Of hosting, the Slashdot effect and, sigh, Telkom

My recent article, MySQL’s response to Oracle’s moves, was Slashdotted. We all know what that means.

Luckily I host in the US, with layeredtech. The site seemed to survive the onslaught, except for a few complaints that may have been about the stylesheets not loading.

Layeredtech customer service leaves something to be desired, and I’ve been looking at hosting locally, as most of the sites on the server are aimed locally. However, it’s just not viable.

Let’s compare.

For US$65 a month (R390) I have root access to a server, and a 1000GB limit. If I happen to use more, I can order more, at US$75 (R450) for 200GB.

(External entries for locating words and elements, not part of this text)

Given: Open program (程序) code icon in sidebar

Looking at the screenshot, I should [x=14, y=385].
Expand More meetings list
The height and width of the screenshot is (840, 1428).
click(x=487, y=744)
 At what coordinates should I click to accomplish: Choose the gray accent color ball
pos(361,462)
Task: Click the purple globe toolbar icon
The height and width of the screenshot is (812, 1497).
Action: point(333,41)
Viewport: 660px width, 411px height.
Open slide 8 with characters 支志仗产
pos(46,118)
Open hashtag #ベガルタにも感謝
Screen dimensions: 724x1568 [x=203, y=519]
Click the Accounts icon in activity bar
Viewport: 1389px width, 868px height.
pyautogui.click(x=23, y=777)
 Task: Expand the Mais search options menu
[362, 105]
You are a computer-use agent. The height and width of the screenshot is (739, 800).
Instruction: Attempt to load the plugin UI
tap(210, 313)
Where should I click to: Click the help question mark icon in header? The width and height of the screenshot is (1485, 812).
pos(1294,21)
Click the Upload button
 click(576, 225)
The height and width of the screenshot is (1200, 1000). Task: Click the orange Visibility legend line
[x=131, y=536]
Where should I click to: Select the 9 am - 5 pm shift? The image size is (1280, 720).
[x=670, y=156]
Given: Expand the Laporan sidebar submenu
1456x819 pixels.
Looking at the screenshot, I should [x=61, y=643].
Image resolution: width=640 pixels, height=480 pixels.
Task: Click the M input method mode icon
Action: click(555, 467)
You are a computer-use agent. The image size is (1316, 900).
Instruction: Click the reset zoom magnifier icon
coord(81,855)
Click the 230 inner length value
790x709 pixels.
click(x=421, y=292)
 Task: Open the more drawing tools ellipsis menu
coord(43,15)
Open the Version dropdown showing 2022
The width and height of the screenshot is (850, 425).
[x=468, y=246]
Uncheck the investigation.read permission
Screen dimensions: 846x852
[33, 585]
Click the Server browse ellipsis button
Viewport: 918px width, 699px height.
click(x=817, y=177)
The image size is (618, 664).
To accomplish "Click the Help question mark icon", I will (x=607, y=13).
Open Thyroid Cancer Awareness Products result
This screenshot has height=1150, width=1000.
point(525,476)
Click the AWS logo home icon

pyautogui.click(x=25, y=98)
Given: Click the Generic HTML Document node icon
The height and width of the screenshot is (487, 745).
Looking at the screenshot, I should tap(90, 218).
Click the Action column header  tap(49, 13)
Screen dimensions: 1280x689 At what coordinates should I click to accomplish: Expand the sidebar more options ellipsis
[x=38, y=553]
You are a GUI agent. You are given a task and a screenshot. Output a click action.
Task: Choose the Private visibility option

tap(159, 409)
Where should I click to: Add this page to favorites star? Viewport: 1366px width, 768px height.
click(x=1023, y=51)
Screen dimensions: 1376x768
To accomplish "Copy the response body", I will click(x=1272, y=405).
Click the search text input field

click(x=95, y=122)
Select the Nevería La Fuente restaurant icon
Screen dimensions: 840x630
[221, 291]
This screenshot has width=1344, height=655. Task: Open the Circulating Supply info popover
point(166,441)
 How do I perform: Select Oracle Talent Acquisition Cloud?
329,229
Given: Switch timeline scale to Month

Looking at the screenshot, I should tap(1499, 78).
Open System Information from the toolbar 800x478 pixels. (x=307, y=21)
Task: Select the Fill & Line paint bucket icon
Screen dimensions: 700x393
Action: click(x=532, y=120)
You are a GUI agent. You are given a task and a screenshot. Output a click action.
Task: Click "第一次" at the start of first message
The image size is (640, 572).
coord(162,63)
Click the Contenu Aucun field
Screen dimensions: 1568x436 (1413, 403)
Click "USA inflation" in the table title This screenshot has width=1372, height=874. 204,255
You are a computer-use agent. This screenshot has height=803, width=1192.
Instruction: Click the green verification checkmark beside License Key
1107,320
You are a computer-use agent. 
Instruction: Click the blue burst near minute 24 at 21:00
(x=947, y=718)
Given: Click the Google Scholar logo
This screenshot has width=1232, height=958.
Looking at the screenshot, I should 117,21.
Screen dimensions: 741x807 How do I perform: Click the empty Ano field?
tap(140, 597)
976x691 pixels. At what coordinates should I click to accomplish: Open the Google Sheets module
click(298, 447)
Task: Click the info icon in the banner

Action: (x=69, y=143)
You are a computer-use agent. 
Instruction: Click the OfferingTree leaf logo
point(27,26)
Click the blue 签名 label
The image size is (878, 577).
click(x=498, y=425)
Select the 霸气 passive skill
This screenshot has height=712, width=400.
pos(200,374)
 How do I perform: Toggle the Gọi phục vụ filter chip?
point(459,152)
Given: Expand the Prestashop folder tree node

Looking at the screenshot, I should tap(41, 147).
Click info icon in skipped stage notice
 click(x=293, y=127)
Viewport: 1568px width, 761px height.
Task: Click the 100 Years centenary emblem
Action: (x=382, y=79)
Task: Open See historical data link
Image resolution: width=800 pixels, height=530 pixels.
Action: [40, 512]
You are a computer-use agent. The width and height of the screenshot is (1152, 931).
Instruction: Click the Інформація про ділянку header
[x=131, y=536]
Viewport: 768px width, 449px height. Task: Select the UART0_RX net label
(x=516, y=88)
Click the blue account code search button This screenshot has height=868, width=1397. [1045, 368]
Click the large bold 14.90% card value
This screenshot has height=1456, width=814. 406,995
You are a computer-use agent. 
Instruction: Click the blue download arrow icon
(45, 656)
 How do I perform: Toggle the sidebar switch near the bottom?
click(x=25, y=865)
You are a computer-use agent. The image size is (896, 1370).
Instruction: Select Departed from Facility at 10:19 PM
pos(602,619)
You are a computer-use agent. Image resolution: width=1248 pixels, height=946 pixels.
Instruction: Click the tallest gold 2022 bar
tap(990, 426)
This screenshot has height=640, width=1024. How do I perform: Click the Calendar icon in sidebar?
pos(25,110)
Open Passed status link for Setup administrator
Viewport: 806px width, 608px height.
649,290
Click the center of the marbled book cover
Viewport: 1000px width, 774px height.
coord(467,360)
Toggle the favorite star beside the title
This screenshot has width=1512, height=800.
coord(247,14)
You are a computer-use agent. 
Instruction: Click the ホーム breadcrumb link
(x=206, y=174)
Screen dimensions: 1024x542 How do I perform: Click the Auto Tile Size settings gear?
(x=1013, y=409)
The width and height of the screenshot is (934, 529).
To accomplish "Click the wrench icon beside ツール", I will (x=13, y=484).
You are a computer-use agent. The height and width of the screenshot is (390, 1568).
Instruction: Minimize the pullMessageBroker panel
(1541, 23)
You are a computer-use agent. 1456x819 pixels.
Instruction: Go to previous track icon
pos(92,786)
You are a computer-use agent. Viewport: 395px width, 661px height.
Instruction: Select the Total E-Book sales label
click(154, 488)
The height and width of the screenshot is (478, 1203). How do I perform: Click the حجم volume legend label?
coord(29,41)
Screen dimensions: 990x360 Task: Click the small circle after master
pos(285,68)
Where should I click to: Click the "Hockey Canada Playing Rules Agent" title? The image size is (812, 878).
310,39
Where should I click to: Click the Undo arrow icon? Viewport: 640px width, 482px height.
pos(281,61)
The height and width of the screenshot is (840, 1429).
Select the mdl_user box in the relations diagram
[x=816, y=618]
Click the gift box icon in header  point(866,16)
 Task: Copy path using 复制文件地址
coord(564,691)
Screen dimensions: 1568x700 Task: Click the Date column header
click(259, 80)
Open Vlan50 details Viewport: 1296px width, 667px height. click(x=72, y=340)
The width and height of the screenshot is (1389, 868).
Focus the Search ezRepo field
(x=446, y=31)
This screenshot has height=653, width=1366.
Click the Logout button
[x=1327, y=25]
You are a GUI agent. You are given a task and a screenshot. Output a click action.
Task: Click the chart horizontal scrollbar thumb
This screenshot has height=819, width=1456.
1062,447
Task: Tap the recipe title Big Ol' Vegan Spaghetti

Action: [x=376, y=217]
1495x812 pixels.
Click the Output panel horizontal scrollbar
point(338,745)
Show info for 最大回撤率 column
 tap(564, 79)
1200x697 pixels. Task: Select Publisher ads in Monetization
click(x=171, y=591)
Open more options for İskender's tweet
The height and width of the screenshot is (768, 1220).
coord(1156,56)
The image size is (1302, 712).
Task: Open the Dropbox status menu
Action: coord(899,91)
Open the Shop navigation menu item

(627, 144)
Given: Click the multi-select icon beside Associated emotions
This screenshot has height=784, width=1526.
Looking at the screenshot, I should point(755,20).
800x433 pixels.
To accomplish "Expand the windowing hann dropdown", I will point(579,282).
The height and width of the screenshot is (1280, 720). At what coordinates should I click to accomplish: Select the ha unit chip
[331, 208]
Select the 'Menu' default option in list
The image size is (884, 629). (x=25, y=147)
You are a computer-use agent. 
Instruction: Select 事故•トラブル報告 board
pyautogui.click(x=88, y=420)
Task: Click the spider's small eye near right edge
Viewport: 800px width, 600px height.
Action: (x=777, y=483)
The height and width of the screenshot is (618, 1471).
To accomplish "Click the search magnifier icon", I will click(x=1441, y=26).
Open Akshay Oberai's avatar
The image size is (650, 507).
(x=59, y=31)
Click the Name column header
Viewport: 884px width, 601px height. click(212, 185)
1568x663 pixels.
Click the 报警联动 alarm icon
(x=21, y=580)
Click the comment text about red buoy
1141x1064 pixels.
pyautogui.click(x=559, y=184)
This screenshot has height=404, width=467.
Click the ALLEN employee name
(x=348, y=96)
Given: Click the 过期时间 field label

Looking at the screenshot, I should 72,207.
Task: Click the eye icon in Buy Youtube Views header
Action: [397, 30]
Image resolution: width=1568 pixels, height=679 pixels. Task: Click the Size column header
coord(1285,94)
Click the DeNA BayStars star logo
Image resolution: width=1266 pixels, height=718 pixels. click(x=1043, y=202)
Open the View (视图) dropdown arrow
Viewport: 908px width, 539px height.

Let’s look at a similar offering here. Hetzner will also offer root access to a server. For R1095. With a 5GB limit. Yes, that’s right. 5GB. With my slashdotting, I’m up to 20GB so far this month. I can purchase extra bandwidth at 9c per MB. Put another way, for the same 200GB block available for R450 in the US, I’d pay R18 432.

It’s of course not Hetzner who’re responsible. Anyone offering the service in South Africa would have to offer similar terms. And 9c/MB is very good, by local standards. It’s all down to our telecoms monopoly, Telkom, the recipient of record profits last year, and government inaction in tackling this over the last few years. Millions of rands have been sent abroad, and thousands of potential jobs lost, vital skills development not undertaken. If everyone locally running a server moved it locally, there’d be a substantial boost to the local IT market. Economies of scale would allow better rates for the servers. There’d be a demand for more and better technicians. Access speeds would improve (even with the same limited ADSL offerings available here).

It’s all been said before. In the meantime, we wait.

1 comment

  1. Africa, and much of the developing world, has a lot to do to catch up on the server and hosting end. Did you catch Andy Carvin’s post on Computing Concentration?.

    Also, if you’re looking for another host in the US. I’ve been very very happy with Dreamhost and have heard good things about Media Temple.